Talking Big Ideas.
“I love people.”
~ Charlie Kirk
Like you, I’m still reeling from the murder of Charlie Kirk. A young father, a public voice, shot in the neck by a sniper while speaking peacefully at a college campus. It was depraved and evil.
Just before the attack, Angel Eduardo from the Foundation for Individual Rights and Expression (FIRE) warned of a dangerous rise in college students who say violence is justified to stop speech.
Too many in this country confuse violence and speech. They are not related. They stand on opposite sides of a chasm. Greg Lukianoff, president of FIRE, said it best in his recent TED talk: “Free speech is not violence. It is the best alternative to violence ever invented.”
Free speech is the foundation of civilization. Violence is its undoing. Charlie Kirk stood on the side of speech and faced his opponents in peace.

I admire his courage to say what he truly thought, even when unpopular. I admire his commitment to meet opponents in peace. And I admire his clarity of thought, his articulate speech, and his choice of dialogue over violence.
In this way, he remains a model for us all.
That commitment to speech is what I’ve built my own life around. I started a business that helps people speak in public. It’s scary enough without adding the increasingly common heckler’s veto, where the loud few shout others down. But the assassin’s veto is intolerable. We cannot accept a society where violence decides who may speak.
When talking peacefully risks death, free speech is lost. And with it so is pluralism, the simple idea that people with different beliefs can live, speak, and work together in peace. When we lose speech and pluralism, we lose the foundations of a free society.
History shows where this path leads. Human flourishing is predicated on inclusive institutions that protect speech and pluralism. To permit violence against peaceful speech is to risk it all.
The way forward is clear: reject violence, protect speech, and engage in peaceful dialogue with those who think different than you.
I went online to read about Kirk’s shooting to discover a gunman had also struck a school in my state. When I hear of these tragedies, when I see people online celebrate death, it feels, in that moment, the world has gone to hell and people have lost their minds.
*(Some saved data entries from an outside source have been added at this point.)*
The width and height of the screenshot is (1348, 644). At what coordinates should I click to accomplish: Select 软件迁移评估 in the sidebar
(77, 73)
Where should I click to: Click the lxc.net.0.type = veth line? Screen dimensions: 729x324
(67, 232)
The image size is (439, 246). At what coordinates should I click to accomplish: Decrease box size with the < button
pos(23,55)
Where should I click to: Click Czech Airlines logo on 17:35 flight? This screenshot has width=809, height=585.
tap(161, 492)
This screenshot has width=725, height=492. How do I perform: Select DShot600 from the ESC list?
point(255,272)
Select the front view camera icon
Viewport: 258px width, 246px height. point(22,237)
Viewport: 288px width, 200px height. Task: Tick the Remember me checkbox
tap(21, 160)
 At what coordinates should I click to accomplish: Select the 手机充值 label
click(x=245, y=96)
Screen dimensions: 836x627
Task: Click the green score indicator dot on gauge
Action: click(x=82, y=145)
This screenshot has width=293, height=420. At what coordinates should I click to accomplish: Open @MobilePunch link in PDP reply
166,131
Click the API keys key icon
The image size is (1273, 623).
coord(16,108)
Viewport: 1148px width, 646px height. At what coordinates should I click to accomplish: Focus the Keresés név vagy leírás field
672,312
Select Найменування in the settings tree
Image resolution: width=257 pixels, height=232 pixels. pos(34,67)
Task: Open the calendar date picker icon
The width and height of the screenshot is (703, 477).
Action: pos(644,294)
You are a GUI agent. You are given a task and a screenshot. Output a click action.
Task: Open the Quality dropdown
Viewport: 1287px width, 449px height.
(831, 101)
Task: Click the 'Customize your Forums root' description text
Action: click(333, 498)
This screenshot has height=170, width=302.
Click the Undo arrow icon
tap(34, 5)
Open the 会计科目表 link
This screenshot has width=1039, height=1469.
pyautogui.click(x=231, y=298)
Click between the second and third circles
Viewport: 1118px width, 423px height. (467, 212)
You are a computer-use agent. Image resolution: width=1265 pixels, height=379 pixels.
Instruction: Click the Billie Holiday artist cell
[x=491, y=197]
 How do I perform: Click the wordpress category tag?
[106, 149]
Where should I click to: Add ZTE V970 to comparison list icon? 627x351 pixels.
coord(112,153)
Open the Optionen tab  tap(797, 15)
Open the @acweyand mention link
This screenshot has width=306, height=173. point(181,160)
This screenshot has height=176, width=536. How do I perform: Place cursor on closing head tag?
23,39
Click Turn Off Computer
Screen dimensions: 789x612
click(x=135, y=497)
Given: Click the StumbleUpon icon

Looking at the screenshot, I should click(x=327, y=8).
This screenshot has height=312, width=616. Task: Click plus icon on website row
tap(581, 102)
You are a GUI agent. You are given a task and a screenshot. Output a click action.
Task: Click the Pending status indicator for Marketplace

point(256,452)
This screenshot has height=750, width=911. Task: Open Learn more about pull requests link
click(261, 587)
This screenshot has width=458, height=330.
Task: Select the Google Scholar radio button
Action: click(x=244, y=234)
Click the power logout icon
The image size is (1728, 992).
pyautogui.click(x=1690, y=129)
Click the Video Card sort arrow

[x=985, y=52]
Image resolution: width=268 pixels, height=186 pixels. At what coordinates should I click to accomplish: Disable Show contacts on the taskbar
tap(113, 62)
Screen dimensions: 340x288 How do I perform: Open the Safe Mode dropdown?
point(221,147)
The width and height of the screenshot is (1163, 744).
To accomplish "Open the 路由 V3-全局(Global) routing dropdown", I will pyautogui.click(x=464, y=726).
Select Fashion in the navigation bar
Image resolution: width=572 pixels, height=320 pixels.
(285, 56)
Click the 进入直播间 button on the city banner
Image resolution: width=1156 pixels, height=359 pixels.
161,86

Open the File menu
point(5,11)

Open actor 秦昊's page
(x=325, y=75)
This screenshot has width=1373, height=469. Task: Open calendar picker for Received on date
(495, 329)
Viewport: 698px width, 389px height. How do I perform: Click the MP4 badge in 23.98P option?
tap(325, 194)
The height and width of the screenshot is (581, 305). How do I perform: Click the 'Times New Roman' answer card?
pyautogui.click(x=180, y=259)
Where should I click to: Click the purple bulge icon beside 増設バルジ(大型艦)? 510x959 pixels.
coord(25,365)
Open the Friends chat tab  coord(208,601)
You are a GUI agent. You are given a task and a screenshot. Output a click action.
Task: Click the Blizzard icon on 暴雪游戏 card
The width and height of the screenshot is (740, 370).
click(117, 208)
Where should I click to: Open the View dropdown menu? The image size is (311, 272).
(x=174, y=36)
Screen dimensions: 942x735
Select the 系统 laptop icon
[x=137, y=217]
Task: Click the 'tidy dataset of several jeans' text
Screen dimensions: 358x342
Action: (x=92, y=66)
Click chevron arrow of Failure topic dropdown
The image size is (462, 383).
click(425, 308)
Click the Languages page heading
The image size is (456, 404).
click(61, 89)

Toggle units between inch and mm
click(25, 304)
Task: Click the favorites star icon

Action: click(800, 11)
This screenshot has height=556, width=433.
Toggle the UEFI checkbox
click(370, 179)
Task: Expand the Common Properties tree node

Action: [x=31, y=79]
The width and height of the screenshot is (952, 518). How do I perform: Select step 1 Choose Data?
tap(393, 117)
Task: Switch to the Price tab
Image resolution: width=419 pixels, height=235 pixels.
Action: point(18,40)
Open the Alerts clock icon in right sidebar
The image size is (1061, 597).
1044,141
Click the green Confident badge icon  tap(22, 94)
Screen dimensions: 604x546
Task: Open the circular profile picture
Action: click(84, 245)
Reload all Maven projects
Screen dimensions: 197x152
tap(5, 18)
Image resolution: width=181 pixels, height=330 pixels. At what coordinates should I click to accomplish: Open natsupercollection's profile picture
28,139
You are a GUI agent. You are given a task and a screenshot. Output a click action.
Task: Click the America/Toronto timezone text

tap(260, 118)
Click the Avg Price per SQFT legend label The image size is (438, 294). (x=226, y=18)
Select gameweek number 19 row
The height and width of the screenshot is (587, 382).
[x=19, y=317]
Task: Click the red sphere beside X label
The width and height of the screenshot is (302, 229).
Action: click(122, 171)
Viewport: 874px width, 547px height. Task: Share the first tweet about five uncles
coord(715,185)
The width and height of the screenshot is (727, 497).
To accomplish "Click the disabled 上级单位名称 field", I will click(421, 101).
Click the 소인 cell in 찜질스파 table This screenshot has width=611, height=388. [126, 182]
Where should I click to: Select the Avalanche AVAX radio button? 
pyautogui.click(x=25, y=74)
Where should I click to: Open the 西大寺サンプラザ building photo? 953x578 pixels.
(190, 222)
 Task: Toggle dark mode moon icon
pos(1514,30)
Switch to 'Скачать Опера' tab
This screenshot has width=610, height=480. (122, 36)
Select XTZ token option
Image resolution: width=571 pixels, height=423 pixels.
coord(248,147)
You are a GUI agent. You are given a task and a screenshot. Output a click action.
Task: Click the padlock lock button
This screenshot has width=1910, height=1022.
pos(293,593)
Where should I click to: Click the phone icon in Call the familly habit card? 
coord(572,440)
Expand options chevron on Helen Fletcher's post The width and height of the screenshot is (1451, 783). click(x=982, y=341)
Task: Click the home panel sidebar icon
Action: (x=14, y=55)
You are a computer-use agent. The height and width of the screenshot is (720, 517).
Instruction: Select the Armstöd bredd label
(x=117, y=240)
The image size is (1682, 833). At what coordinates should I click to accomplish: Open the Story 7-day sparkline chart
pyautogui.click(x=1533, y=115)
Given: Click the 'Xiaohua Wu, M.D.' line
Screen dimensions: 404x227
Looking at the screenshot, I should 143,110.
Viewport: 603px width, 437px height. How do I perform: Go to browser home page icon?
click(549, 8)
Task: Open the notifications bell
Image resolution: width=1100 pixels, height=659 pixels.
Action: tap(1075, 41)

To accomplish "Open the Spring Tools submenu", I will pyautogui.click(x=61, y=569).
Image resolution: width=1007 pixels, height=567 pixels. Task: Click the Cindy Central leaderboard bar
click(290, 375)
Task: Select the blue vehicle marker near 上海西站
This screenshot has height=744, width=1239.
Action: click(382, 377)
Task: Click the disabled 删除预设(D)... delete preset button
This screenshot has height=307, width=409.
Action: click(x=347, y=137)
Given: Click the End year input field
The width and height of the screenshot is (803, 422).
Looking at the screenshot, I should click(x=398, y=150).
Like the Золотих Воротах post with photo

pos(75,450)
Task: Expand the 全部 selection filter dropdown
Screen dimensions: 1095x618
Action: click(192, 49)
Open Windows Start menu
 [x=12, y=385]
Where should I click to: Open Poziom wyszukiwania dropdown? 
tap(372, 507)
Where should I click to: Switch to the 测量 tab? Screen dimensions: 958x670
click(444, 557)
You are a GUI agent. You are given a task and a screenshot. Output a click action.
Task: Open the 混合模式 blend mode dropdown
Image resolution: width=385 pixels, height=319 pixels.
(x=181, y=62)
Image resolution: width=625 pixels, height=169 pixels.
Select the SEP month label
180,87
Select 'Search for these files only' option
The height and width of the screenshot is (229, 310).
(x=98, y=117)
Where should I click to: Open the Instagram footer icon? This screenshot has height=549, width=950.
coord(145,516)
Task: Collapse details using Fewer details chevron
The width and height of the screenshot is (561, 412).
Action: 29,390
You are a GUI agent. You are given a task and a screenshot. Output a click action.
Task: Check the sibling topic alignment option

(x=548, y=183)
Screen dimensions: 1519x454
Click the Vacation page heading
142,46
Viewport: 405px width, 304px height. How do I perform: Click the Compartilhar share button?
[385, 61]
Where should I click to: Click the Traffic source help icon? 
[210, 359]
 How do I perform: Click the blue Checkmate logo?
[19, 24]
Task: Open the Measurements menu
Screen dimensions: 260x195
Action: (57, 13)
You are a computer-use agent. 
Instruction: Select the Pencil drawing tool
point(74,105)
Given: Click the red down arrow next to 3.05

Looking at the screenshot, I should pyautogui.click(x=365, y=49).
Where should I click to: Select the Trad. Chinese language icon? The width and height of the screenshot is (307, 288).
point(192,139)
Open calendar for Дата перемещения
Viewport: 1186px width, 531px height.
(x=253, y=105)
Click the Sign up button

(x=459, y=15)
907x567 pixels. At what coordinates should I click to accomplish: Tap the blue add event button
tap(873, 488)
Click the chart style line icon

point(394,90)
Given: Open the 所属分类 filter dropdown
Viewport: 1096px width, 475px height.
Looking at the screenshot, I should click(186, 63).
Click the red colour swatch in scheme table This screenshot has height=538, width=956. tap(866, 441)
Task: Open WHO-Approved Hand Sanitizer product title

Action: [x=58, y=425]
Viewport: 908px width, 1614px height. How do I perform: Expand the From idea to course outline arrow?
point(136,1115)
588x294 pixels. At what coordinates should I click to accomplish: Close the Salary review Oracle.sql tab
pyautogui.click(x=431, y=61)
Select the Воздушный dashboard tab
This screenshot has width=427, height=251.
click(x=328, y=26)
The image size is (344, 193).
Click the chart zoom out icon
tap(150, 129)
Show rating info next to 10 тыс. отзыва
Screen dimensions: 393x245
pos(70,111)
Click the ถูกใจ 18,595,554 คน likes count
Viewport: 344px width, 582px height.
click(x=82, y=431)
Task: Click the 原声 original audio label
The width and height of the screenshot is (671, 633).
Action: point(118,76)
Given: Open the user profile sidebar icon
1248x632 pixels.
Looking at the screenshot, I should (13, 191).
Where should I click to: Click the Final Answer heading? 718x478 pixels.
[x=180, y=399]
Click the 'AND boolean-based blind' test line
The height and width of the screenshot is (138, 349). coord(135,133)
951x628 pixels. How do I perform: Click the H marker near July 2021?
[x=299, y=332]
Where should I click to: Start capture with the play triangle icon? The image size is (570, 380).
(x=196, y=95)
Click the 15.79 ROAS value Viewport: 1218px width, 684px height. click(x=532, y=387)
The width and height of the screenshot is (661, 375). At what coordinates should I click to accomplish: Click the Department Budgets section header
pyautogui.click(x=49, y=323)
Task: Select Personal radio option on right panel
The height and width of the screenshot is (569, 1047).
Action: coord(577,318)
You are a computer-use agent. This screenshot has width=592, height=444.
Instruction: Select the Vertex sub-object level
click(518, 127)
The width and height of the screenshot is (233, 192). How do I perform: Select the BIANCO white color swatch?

The truth is most of us are safe. And most of us are horrified by murder. A few are violent, a few more rage online, and social media makes them sound like a multitude. But they are not. They are the few. And they do not define us. Across the country, Democrats and Republicans united to meet Kirk’s death with grief. College Democrats and Republicans stood together to condemn the violence. In New York, the Yankees paused to honor Kirk’s life:

His death came on the eve of September 11th. I was living in New York on the third anniversary of the attacks. I’ll never forget that night as I sat on the bank of the Potomac River and watched two massive lights from Manhattan cut into the sky.
I’m no longer in New York. But every year, on September 11, I keep a ritual. I watch BOATLIFT. I encourage you to join me for twelve minutes that reveal the truth of tragedy: the vast majority of men and women stay civil, and many rise as heroes.
Some commit evil. That is true. But most of us are good – and this goodness endures only when we are vigilant to protect the institutions that make it possible.